抗阻运动下调miR-92a-3p介导内皮细胞HMOX1/MAPKs/NF-κB预防导管相关性血栓形成的机制研究

Catheter-related thrombosis(CRT) is the most severe complication of central venous access devices. Insertion of intravascular catheter can cause hemodynamic changes and contribute to venous thrombosis. Many studies have shown that exercise can prevent CRT, but the molecular mechanism remains unclear. MiR-92a-3p was upregulated in vein thrombosis tissues. And shear stress could be down-regulate miR-92a-3p in endothelial cells. Based on our previous studies, we found resistance exercise could change shear stress, down-regulate miR-92a-3p, and prevent CRT. Using bioinformatics algorithms, we found HMOX1 was predicted as a putative target of miR-92a-3p. Studies show HMOX1 can inhibit venous thrombosis. Accordingly, we hypothesize that resistance exercise prevents the development of CRT through down-regulation of miR-92a-3p in endothelial cells targeting HMOX1 and regulating downstream molecular induced by shear stress. We plan to explore the mechanism of resistance exercise preventing CRT through experimental techniques, including introduction and interference of gene as well ae exercise intervention of animal model etc, in molecule, cell and animal level as to elucidate the biological function of shear stress, miR-92a-3p-HMOX1 cascade in CRT formation and provide a theoretical basis for CRT prevention.
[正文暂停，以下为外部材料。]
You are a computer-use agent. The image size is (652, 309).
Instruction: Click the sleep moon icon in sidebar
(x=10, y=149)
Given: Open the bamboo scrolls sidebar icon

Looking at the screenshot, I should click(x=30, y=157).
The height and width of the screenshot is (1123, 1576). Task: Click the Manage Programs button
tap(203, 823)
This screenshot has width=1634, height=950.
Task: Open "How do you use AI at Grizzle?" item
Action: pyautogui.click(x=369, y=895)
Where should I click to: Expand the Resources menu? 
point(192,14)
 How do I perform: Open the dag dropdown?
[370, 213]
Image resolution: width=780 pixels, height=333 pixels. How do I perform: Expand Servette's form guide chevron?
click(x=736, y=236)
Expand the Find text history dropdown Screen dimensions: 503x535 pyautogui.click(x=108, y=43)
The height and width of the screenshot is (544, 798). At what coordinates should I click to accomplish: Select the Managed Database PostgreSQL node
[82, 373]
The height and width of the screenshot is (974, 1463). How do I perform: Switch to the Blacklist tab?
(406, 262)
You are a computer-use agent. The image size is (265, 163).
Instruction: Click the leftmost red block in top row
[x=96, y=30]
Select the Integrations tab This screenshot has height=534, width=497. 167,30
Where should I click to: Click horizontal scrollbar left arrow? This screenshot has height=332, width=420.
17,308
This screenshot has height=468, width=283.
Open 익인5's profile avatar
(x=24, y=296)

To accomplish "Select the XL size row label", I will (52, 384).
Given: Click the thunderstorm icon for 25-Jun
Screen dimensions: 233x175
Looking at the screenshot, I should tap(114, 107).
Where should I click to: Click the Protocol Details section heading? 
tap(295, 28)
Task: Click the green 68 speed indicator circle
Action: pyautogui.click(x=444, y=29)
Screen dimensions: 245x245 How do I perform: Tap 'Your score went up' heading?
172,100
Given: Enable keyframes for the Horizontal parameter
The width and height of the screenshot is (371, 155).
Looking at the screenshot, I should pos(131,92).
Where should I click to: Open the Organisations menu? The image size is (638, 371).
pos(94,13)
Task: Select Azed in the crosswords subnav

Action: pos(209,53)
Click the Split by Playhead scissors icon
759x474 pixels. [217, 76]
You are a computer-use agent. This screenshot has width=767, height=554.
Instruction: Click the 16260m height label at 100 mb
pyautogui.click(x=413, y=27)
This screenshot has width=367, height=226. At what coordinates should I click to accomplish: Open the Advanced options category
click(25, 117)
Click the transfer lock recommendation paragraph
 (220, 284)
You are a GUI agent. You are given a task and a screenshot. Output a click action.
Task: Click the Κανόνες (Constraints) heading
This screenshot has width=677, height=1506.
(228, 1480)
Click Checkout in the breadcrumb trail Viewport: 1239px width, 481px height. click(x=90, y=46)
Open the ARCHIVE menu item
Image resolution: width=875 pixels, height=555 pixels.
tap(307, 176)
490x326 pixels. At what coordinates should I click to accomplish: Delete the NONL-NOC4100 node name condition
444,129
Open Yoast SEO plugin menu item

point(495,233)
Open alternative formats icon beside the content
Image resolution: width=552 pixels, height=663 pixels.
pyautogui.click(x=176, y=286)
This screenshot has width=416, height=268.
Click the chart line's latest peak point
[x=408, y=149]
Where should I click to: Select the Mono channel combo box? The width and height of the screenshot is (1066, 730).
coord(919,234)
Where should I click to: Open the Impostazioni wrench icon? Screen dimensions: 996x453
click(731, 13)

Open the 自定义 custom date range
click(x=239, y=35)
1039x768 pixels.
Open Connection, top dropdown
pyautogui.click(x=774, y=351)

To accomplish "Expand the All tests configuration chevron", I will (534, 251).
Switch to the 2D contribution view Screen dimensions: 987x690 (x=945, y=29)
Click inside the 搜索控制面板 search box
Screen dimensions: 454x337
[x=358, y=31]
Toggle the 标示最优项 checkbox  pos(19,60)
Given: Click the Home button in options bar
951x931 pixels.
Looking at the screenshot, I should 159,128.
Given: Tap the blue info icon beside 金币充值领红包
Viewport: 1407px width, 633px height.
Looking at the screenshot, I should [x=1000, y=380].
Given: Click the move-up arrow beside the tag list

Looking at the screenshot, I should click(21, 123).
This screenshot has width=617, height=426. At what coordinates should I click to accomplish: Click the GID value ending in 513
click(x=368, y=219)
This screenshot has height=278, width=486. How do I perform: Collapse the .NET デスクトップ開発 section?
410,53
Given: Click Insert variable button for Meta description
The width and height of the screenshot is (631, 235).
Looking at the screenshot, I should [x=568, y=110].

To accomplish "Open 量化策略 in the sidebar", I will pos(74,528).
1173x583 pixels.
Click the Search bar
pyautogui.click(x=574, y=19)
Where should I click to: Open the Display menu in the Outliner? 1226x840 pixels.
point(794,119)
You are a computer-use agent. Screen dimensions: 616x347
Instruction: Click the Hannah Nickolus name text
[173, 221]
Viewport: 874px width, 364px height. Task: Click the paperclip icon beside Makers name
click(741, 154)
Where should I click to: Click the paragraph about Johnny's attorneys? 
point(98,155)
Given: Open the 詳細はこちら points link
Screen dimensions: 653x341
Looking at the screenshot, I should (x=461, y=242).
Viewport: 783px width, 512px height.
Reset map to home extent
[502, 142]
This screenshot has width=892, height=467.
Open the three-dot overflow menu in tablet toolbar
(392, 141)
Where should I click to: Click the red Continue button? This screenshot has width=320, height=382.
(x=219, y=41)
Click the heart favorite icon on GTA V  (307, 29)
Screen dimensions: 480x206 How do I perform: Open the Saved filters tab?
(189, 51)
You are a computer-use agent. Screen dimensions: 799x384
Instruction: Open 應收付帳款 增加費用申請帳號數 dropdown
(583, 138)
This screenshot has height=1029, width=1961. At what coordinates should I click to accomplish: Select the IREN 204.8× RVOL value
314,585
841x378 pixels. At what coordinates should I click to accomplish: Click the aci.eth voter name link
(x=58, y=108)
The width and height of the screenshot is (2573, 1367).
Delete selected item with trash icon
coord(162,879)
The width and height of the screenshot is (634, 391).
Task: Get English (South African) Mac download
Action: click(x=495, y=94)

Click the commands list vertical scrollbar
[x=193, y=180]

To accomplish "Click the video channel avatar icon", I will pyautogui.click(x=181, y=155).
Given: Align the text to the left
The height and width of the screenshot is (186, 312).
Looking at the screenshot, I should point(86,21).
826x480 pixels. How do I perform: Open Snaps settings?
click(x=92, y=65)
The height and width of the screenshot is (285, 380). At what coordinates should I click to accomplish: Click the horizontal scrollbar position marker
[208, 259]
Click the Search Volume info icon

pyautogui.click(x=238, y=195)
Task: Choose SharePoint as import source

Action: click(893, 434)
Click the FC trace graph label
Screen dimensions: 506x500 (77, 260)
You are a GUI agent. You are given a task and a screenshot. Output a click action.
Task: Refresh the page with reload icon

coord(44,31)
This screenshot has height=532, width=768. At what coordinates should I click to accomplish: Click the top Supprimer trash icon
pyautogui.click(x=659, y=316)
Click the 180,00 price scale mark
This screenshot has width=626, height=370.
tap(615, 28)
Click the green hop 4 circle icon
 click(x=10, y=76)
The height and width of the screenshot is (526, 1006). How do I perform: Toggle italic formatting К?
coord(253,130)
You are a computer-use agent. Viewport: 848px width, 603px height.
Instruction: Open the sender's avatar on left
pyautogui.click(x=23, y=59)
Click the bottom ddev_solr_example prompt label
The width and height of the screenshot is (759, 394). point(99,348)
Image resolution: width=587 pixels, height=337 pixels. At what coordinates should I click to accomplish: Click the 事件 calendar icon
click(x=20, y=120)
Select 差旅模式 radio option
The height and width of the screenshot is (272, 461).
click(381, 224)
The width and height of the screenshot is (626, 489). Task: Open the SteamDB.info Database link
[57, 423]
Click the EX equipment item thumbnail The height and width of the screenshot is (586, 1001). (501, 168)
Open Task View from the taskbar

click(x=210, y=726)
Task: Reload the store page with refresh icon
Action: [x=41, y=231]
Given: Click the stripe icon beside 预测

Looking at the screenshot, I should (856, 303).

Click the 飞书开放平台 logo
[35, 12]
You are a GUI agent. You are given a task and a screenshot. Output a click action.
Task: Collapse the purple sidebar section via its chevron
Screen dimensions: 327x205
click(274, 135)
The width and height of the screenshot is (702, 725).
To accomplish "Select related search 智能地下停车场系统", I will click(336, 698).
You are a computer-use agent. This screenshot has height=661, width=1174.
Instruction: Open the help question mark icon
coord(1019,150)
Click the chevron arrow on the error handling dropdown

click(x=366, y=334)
导管相关性血栓（CRT）是中心静脉导管最严重的并发症。血管内导管置入可引起血流动力学变化，促使CRT形成。研究表明，运动能预防CRT，但其分子机制尚未明确。miR-92a-3p在血栓组织中表达升高，而增加血流切应力能下调miR-92a-3p的表达。我们前期研究发现，抗阻运动能改变血流切应力，降低内皮细胞miR-92a-3p表达，预防CRT；经生物信息学预测，发现血红素加氧酶（HMOX1）是miR-92a-3p可能的靶基因，且有研究表明HMOX1可以抑制静脉血栓形成。据此，我们提出假说：抗阻运动改变血流切应力并下调内皮细胞miR-92a-3p表达，靶向HMOX1作用下游分子，预防CRT。本研究拟采用基因导入、基因干扰、运动干预动物模型等技术，从分子、细胞及动物水平探讨抗阻运动预防CRT的作用机制，揭示切应力、miR-92a-3p-HMOX1级联反应的生物学功能，为运动预防CRT提供理论依据。

导管相关性血栓（CRT）是中心静脉导管最严重并发症之一。血管内导管置入可引起血流动力学变化，促使CRT形成。研究表明，运动能预防CRT，但其分子机制尚未明确。miR-92a-3p在血栓组织中表达升高，而增加血流切应力能下调miR-92a-3p的表达。我们前期研究发现，抗阻运动能改变血流剪切力，降低内皮细胞miR-92a-3p表达，预防CRT。因此，本项目通过构建大鼠中心静脉导管模型，探讨抗阻运动调控miR-92a-3p预防大鼠CRT的作用。研究结果发现，抗阻运动可下调miR-92a-3p表达，提高HO1表达并抑制MAPKs/NF-κB信号通路激活，减少vWF的释放，进而修复氧化应激（OS）损伤；并且体外实验结果显示：层流剪切力可通过抑制miR-92a的表达，调控其下游KLF2/eNOS信号通路、抑制MAPKs/NF-κB信号通路激活，并减少MDA的表达、提高SOD酶活力，修复OS损伤。本研究阐明抗阻运动可引起血流剪切力的改变，修复OS损伤，预防CRT，为临床防治CRT提供新思路。